先ほど福島からの話しがありましたので、それにつないでですね、今、沖縄で辺野古の闘いと高江の闘いが闘われてるんですが、どこと(闘っている)というと国なんです。沖縄には原発はないです。福島の原発、福島だけではなくて日本中にある。日本国民は緊張感がない。沖縄の米軍基地が叩かれる。4人の人が死んでいる。普段からそうだ。原発事故というのは普段じゃない。普段として目の前に現れない。だから緊張感がない。ところが沖縄の米軍基地を狙う以上に、原発のあるところ全部、狙った。日本の未来はない。活動家たちから、沖縄の米軍基地があまりにも重要視されていて、福島におけるあの原発の事故が、「あれは天災だったから」と。ところが、震災だけじゃない戦争の時にもっとも狙われるのが原発だ。日本国民、気が付いていますか。原発で(事故が起こると)水が飲めない。(関西でも)琵琶湖の水が飲めない。大阪も水が飲めない。まさしく日本は不毛の地。ゴーストタウン。人間の住めない。
沖縄と福島を比較するときに、イメージの中では普段に死体を見るという沖縄の戦争のイメージと、福島型のあっちこっちにある原発が事故があった時に、もう日本は人が住めないということに気が付いていますか。みなさん。日本人は。ここですよ。沖縄の基地よりもっと恐ろしい。気が付いていない。
もう一つ。三里塚の問題もこの三つのうちで、三里塚、沖縄、福島の中で、三里塚というのが静かなはずだ。沖縄でもそんなに広がっていない。今日も、辺野古で闘っているカヌー隊の人が、ここにいると思うんです。(ここでウチナーで話されたが聞き取れない)どういうことかというと、力が強いとか、威張りくさっているけれども、お前らに小さな針が飲めるのかということばだ。この小さな針が三つある。福島と沖縄と三里塚だ。小さな針だ。沖縄の土地は0.6%。74%の米軍基地がある。あまりにも小さい。とても小さい。この小さな針をとって飲めるかということだ。
どうですか。誇り高いよ。闘っている人間は。
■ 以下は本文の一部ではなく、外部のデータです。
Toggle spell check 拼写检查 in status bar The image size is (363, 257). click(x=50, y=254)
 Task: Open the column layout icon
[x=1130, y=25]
日本の人口からすると小さい。僕も小さい、パッと見ると。だからこの国の誇りと言われている宝物、実に小さい。実に小さい。小さいけれど、それを一歩も譲らないというそのこと自体が、どんだけ日本の未来に対して力を与えるかという事を忘れてはいかんということです。この世界は。
もう一つ。弁護士の先生たちの話しを聞いていた。確かに裁判にかけても負ける。俺は、沖縄の靖国裁判の原告団の団長だ。大阪時代から引きずって28年間。今でも頑張っている。一度も勝ったことはない。なんで勝ったことのない裁判をやるのか、ここです。ともすると絶望的になる。28年間もやって1回も勝てない。だんだん仲間割れになる。「一度も勝ったことのない裁判をまだ続けるのか」というのが出てくるんです。8人おった原告団が3人ドロップアウトして、5人になってしもうた。寂しい。あぶない。「もう、あかんかな」と思う。じゃあ、なぜやるかというと、ここだ。なぜやるか。なぜやるか。絵にもならないが、プライドだ。「プライドなんてそんなに必要か」というやつがおる。米軍との闘いにどうだ。米軍基地の前で、俺は言う、米兵たちに向ってこういうことを言う。「あんたがたは給料をもらってピストルをもっている」「しかし、我々は、沖縄の民衆には、あなた方が持っていないものがある。それはどういうものかわかるか、こら。プライドというもんだ」。「奪えるか」。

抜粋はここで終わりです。